The start of the year saw food, beverage, merchandise retail and stadium operations giant Legends sign an agreement for global investment firm Sixth Street to become its new majority owner.
The reported $1.35bn (£1.01bn/€1.19bn) deal granted Sixth Street a 51% stake in Legends. As part of the deal, Sixth Street leads the Legends partnership group alongside co-founders YGE Holdings, an affiliate of Major League Baseball’s New York Yankees, and Jones Concessions, an affiliate of NFL American football team the Dallas Cowboys.
Elsewhere, Chinese property company SuperGen Group commenced work on the development of a new esports hub in Shanghai that will include a 6,000-capacity arena.
The development will also serve as a new operations base for Chinese esports organisation Edward Gaming, a division of SuperGen. The Shanghai International Culture and Creative Esports Center will be located in the city’s Minhang District and will be completed in 2023.
Meanwhile, the International Ice Hockey Federation (IIHF) stripped the Belarusian capital of Minsk of co-hosting rights to its World Championship due to safety and security issues.
Minsk (pictured) had been due to stage the tournament alongside Riga, but the Latvian capital was ultimately handed sole hosting rights to the event. The IIHF said the decision to strip Belarus of hosting rights was “unavoidable”.
In sponsorship news, Q2 was awarded naming rights to the new home of Major League Soccer franchise Austin FC.
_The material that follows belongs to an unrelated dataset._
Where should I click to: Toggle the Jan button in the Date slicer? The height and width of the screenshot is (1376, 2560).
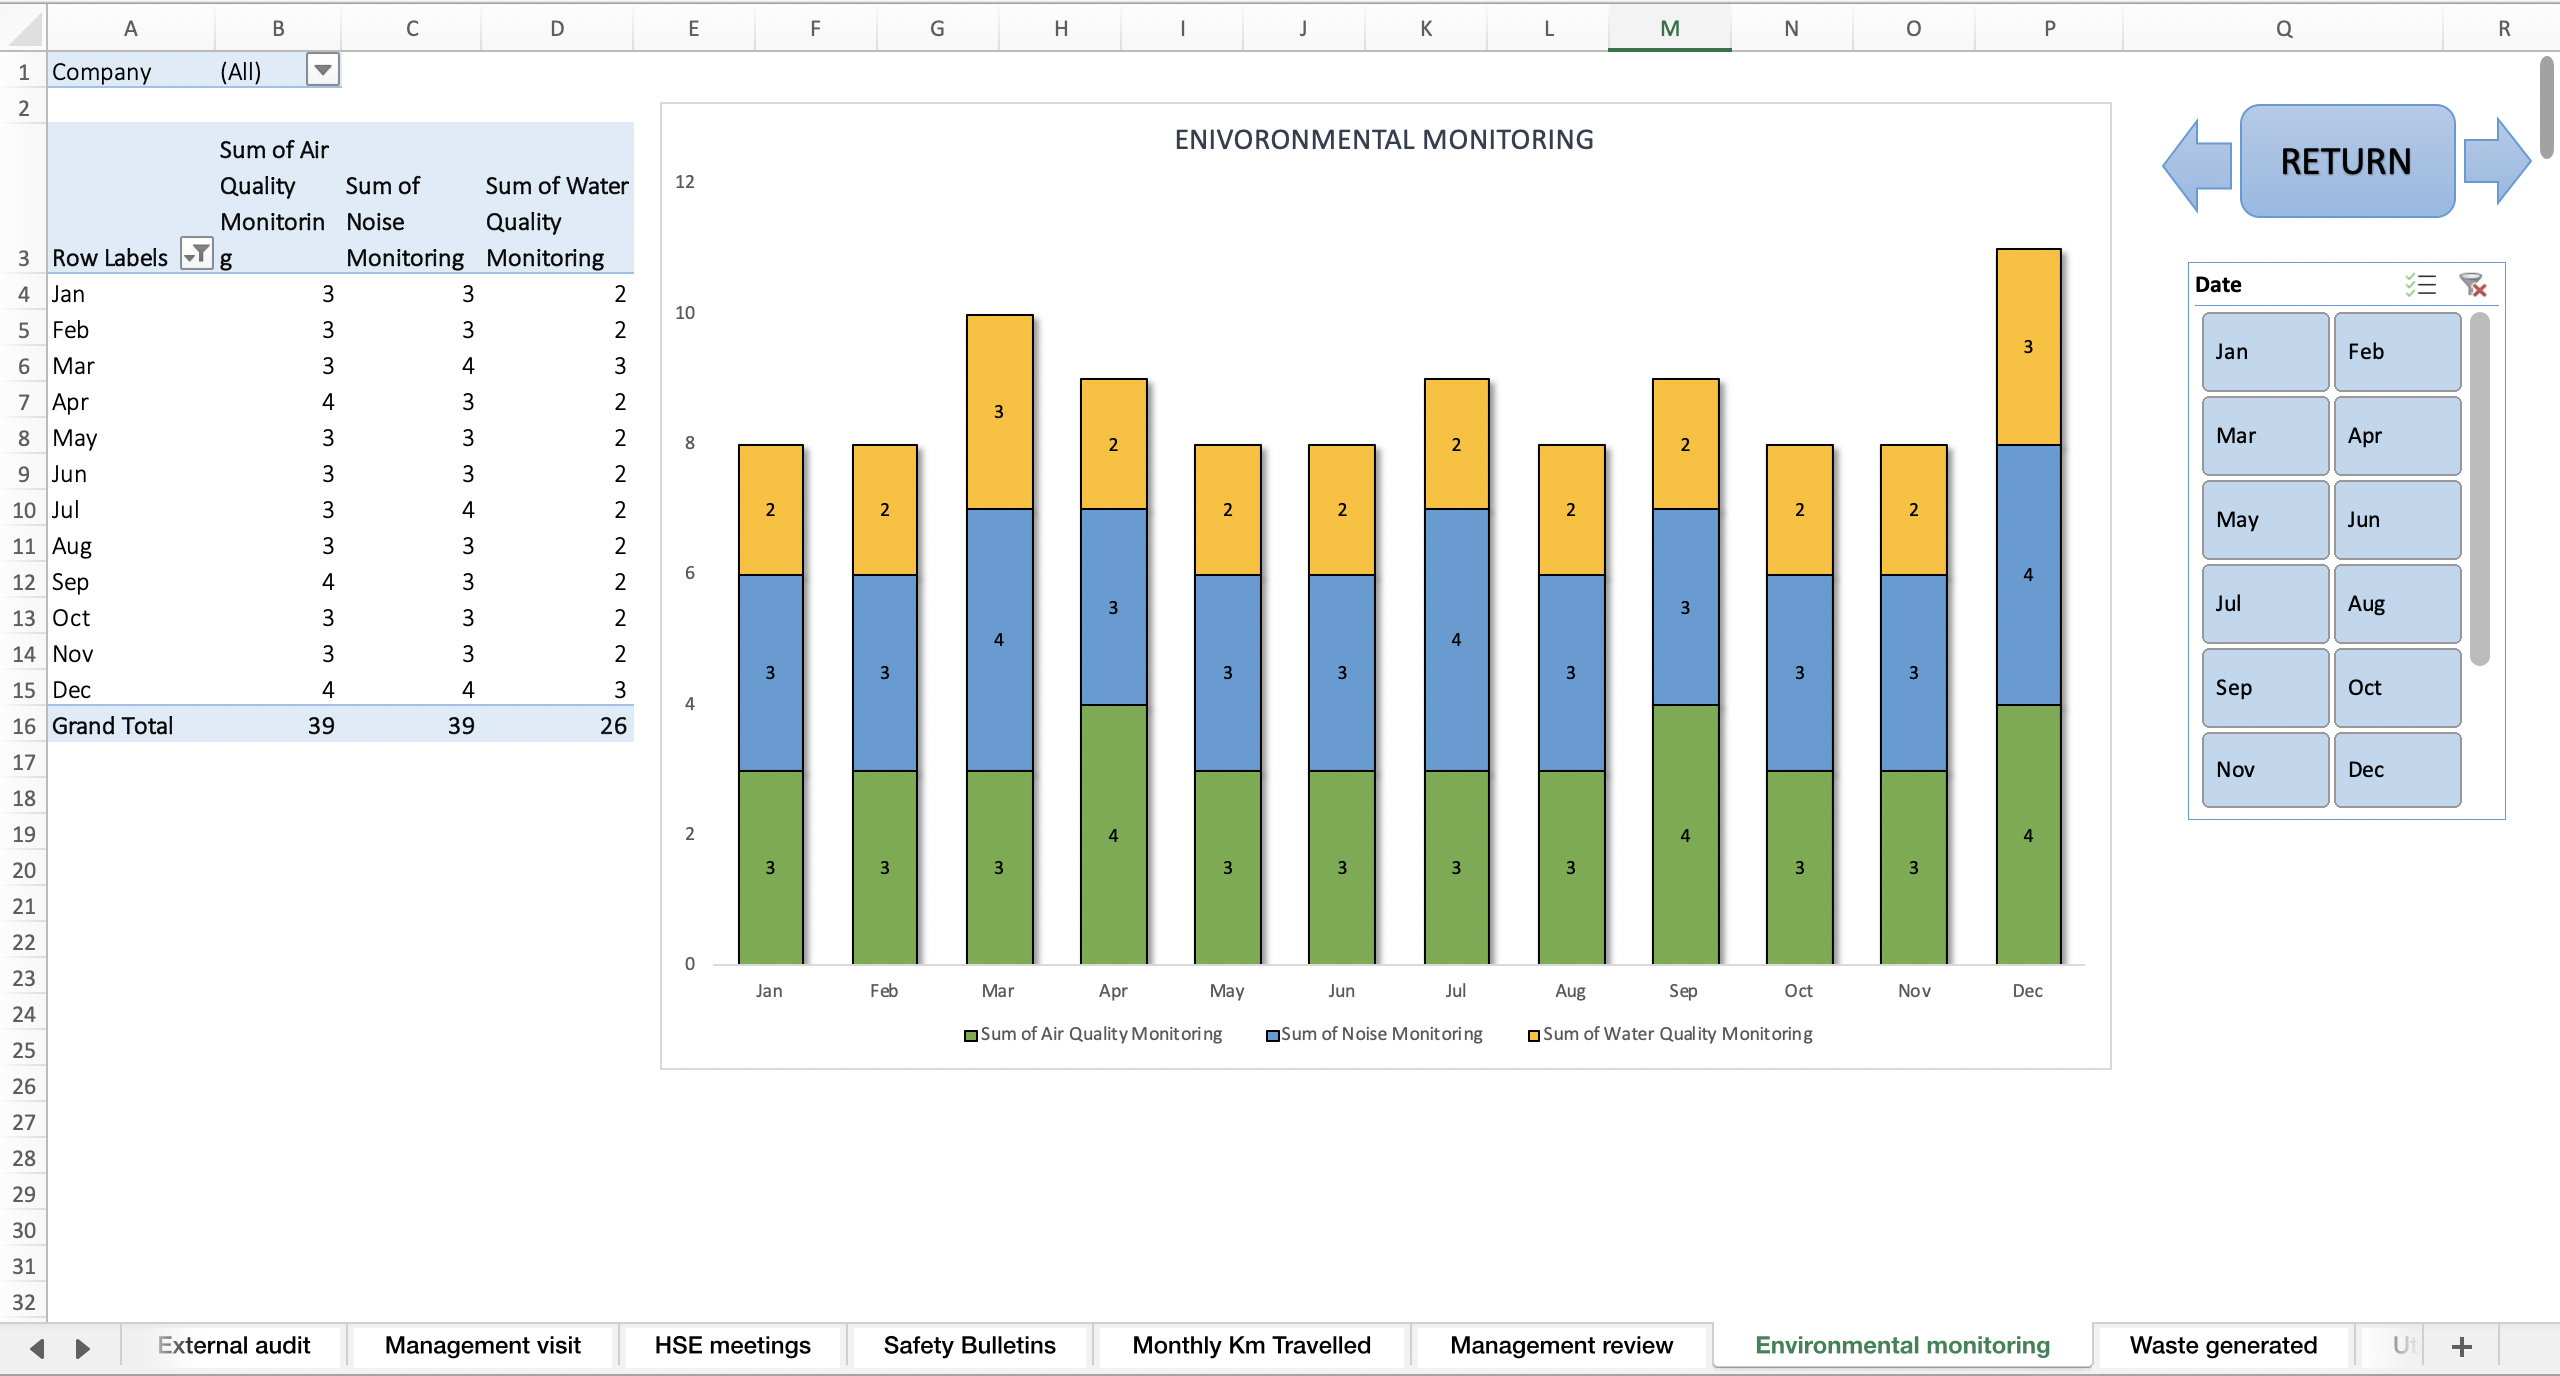coord(2264,351)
The multi-year deal named the venue Q2 Stadium. The facility, which opened in June, has a capacity of 20,500 and is also being used to host concerts and other events.
German financial services company Allianz also agreed a nine-year extension to its stadium naming-rights deal with French Ligue 1 football club OGC Nice.
Signed in 2012 for an initial nine-year duration, the contract was extended until 2030 with the new terms taking effect from July 1.